====== PROVIDED TEXT ======

There is also tremendous interest today in natural pearls. In our recent flagship sales of jewellery in Geneva, numerous pearl pieces sold for many multiples of their pre-sale estimates.
The valuation process
Throughout history, jewels have always been perceived as a store of value, which have the advantage of being small and portable. They have also been a way of diversifying assets. More recently, jewels have started to be perceived as a form of art in themselves and unique creations by some of the great houses, Cartier, Boucheron, Van Cleef & Arpels and others have started to be collected by a wider audience than before.
If you are interested in finding out more about the value of your collection, there are a number of factors that will be important to bear in mind:
• Quality: the value of a piece, is of course, greatly influenced by quality. For a diamond or precious stone this is determined based on the colour, cut and weight of the stone, as well as its origin, if known. For signed jewels, look for the quality of the craftsmanship and the complexity involved in designing and creating the piece, as well as the quality of the materials it is made of.
• Condition: it is important to examine the condition of the jewel, to see if any parts have been damaged or lost and how much, if any, evidence there is of wear.
• Provenance: important or historical provenance can greatly increase the value of a piece of fine jewellery. Be sure to take into account any known historical connections, official commissions or noteworthy written references. If a jewel has been part of a well-known exhibition, this can also add value.
• Authentication: paperwork is precious. Certificates which accompany a jewel can be hugely important as they can attest to its quality or provide provenance for the piece, such as the geographical origin of a stone, the creator of a jewel or its previous owners.
• Freshness to the market: among the most sought-after jewels are those that have not appeared on the market before – for example if a jewel was commissioned by a family and handed down through generations, or if it has been held in the same collection for some time.

======

PARTS OF THE EXERCISE ::
1. Please translate this sentence from the jewelry valuation text into Spanish: "They have also been a way of diversifying assets."
2. Extend the jewelry valuation text, starting after its last sentence.
The lines have no part in this work.

====== LISTED ENTRIES ======

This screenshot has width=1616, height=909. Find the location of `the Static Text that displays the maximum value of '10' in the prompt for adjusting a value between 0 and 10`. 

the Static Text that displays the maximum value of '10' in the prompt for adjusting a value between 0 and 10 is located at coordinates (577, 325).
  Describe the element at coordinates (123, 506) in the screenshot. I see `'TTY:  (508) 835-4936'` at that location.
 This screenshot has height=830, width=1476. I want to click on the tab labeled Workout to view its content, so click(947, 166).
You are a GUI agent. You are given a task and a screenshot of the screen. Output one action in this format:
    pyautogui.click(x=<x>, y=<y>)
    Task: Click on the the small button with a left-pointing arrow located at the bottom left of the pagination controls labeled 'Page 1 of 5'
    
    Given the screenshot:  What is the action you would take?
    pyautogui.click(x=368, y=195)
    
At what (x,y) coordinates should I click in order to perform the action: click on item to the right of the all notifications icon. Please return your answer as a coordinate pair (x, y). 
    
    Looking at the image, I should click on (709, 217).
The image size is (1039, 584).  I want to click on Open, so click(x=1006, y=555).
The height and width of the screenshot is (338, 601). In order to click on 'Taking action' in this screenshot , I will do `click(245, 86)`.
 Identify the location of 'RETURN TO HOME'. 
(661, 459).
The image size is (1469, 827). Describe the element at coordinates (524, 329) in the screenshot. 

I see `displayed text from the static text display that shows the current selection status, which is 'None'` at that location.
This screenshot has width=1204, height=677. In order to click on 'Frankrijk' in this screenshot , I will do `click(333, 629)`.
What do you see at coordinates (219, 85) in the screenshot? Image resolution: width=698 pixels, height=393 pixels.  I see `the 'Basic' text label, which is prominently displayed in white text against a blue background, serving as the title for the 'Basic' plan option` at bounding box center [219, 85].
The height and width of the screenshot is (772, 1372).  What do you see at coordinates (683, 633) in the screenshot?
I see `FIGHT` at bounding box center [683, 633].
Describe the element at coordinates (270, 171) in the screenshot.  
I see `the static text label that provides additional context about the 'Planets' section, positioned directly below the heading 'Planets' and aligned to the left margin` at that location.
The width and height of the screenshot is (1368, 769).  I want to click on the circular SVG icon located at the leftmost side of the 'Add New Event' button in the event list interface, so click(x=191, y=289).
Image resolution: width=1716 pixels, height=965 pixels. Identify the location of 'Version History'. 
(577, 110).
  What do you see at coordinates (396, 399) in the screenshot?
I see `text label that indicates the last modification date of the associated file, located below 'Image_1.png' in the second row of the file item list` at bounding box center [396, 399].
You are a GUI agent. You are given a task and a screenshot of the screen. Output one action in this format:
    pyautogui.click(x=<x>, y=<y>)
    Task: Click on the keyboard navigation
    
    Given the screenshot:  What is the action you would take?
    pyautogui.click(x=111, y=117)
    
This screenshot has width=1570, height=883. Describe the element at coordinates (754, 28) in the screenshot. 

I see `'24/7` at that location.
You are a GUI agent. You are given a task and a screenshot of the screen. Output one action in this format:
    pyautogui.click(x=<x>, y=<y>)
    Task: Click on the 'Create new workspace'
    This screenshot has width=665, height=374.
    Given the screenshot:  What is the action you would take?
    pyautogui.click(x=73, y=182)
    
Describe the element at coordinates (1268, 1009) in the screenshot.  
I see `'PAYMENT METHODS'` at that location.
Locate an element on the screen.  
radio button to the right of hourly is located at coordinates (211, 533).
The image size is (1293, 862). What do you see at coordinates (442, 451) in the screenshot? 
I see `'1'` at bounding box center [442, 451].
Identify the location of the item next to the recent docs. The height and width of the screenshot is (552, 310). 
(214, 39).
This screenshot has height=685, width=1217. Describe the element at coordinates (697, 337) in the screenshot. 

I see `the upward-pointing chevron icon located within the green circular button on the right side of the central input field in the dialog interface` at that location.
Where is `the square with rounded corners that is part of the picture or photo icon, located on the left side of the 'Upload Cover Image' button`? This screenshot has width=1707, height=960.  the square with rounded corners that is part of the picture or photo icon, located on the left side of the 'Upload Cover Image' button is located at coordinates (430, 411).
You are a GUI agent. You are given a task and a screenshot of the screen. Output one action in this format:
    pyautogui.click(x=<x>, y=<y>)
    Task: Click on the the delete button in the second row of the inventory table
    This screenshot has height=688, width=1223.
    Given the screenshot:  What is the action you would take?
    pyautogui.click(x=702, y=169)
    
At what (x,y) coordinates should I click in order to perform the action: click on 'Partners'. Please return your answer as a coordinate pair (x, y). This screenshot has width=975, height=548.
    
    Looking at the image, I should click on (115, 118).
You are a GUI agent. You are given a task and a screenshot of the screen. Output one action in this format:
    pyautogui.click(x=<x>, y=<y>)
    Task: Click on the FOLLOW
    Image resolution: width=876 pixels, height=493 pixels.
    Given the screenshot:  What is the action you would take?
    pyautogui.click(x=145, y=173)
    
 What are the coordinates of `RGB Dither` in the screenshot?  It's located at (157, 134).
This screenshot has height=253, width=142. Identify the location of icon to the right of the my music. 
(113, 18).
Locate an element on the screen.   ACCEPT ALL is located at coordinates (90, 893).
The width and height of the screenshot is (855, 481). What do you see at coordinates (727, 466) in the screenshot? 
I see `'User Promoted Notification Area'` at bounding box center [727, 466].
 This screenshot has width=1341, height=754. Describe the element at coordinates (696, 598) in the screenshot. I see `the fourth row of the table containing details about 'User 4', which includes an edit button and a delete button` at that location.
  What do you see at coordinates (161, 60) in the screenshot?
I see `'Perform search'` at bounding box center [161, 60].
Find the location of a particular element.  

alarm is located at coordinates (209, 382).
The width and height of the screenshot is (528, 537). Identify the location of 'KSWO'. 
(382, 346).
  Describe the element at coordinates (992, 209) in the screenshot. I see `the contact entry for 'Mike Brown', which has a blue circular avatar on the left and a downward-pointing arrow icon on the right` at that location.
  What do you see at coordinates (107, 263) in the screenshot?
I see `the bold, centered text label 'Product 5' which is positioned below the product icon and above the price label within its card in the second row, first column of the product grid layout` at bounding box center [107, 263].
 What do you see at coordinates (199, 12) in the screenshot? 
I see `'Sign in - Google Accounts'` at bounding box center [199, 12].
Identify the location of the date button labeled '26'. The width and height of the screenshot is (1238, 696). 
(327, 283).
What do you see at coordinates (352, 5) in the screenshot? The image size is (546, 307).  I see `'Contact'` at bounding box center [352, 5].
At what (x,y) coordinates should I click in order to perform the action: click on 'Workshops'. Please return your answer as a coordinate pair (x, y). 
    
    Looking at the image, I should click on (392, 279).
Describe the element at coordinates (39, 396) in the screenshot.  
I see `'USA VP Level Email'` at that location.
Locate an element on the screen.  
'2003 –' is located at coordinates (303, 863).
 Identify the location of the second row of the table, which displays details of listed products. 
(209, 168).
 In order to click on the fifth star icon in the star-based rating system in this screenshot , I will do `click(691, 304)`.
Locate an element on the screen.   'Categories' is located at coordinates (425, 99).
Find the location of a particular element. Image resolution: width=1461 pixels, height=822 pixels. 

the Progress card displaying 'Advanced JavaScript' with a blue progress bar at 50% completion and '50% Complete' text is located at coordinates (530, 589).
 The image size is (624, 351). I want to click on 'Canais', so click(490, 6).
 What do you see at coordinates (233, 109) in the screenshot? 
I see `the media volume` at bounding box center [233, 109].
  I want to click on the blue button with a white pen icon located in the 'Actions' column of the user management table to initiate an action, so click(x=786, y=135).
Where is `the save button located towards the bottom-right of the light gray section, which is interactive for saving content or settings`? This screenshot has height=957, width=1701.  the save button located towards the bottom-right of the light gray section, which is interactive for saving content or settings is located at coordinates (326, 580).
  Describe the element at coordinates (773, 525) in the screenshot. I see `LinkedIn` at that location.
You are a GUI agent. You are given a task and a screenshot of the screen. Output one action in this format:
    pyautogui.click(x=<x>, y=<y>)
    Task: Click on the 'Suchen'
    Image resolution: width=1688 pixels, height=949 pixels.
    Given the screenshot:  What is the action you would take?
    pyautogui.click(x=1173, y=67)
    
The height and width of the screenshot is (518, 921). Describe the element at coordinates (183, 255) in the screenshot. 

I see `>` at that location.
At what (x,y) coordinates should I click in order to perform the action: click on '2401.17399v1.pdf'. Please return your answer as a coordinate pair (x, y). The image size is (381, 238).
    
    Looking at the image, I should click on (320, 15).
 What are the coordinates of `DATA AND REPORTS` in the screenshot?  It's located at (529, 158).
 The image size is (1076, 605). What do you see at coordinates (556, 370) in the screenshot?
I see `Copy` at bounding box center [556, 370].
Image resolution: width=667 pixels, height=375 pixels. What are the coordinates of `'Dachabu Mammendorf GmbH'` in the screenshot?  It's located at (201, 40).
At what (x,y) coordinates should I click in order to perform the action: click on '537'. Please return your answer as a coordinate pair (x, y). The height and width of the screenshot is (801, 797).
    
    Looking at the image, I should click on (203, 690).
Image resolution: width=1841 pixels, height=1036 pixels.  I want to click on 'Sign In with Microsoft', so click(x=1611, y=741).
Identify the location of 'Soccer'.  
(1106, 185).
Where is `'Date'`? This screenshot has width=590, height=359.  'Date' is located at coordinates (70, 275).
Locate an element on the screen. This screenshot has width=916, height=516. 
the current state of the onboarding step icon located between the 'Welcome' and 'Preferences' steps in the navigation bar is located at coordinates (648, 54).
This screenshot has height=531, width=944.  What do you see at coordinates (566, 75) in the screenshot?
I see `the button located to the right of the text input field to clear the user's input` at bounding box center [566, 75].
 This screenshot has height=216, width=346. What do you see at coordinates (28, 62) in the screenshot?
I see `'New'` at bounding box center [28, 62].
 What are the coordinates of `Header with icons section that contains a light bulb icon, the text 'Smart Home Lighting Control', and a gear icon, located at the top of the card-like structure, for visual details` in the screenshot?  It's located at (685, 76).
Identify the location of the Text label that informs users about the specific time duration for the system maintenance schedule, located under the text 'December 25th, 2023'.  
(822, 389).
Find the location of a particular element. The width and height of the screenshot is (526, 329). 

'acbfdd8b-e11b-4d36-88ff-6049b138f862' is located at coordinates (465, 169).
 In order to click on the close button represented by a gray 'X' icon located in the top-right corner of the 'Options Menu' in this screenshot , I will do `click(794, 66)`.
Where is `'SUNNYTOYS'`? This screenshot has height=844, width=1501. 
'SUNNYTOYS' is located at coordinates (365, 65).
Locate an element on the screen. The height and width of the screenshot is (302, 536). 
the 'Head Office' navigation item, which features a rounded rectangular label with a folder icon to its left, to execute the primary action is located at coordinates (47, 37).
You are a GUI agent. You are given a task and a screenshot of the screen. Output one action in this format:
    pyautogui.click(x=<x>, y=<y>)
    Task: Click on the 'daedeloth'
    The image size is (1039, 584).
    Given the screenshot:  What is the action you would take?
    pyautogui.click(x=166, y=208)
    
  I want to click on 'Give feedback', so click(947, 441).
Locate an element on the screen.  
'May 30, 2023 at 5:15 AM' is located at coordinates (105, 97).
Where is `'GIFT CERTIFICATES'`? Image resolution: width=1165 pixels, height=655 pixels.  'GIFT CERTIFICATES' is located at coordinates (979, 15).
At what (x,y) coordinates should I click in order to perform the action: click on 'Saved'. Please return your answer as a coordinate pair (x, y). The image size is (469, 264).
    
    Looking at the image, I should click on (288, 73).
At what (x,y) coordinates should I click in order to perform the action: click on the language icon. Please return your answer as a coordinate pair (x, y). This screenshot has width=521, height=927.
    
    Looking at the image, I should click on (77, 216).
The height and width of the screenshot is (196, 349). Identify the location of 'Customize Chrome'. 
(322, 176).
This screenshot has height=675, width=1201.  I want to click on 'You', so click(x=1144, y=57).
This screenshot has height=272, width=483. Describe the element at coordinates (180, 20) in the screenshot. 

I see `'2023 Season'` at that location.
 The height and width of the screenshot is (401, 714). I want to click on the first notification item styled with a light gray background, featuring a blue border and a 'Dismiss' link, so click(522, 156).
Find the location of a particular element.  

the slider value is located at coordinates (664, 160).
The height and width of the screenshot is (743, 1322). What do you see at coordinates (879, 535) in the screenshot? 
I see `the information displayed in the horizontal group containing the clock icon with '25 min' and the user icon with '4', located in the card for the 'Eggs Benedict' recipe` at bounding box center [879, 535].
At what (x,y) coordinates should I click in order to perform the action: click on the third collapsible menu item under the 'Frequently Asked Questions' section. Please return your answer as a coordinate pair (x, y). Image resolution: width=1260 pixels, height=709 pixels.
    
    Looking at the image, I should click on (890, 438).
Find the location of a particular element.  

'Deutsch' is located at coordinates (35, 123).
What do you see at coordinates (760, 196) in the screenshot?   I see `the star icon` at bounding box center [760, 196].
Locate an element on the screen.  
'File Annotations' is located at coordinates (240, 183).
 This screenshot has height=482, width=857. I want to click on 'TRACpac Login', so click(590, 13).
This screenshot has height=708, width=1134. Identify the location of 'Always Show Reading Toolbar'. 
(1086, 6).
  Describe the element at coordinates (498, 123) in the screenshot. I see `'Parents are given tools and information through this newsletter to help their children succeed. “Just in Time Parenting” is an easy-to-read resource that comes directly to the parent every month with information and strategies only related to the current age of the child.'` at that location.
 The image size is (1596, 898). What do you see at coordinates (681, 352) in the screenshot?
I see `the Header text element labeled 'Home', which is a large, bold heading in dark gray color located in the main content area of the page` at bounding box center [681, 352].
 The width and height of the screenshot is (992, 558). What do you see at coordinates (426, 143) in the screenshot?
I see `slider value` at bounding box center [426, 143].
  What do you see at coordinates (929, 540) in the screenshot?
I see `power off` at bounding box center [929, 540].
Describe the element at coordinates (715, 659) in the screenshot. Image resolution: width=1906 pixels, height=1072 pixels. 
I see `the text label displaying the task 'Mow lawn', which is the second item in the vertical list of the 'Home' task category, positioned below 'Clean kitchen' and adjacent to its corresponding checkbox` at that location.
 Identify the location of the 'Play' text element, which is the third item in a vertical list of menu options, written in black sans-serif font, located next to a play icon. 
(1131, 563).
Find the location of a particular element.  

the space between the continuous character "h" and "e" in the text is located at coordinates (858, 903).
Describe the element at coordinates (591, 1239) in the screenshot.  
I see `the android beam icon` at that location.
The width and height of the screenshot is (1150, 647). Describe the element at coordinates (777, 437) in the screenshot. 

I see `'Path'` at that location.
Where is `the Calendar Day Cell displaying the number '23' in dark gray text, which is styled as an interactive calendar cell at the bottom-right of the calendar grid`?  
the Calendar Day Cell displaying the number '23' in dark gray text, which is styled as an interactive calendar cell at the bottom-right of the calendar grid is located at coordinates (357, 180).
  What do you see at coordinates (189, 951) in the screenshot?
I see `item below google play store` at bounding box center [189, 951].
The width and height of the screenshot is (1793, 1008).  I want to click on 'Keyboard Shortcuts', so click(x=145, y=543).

======

RESULTS OF THE EXERCISE ::
1. También han sido una forma de diversificar activos.

2.
Selling at auction
On the one hand, auctions give buyers the opportunity to discover extraordinary jewels, and on the other, sellers feel comfortable as they know that auction houses can introduce their jewels into a hungry and completely international marketplace. A collector who consigns a piece for auction can choose to retain anonymity and can agree a reserve price with the auctioneer – below which the item will not be sold.
In today’s truly global market, our specialists are ideally placed to provide advice on the best sale location and timing for a particular piece.
With so many new buyers entering the market for fine jewels, auctions possess the unique advantage of a global public forum where potential buyers can see the competition and feel comfortable about the bidding.
Knowledge of the market
Learn all you can about the field and the market: many specialists tour and give lectures on jewellery, and museums and institutions regularly hold exhibitions on the subject.
Exploring the wider world of jewellery reveals a huge range of influences, including the Mughal Empire, the great Islamic state of the Indian subcontinent. This rich influence will be highlighted in the upcoming exhibition Bejewelled Treasures: the Al Thani Collection, which will showcase highlights from the fascinating collection of Sheikh Hamad bin Abdullah Al Thani at the Victoria & Albert Museum in London.
There are also trade fairs, including in the Middle East. For example, in late November Bahrain will host Jewellery Arabia 2015, in collaboration with the Gemological Institute of America.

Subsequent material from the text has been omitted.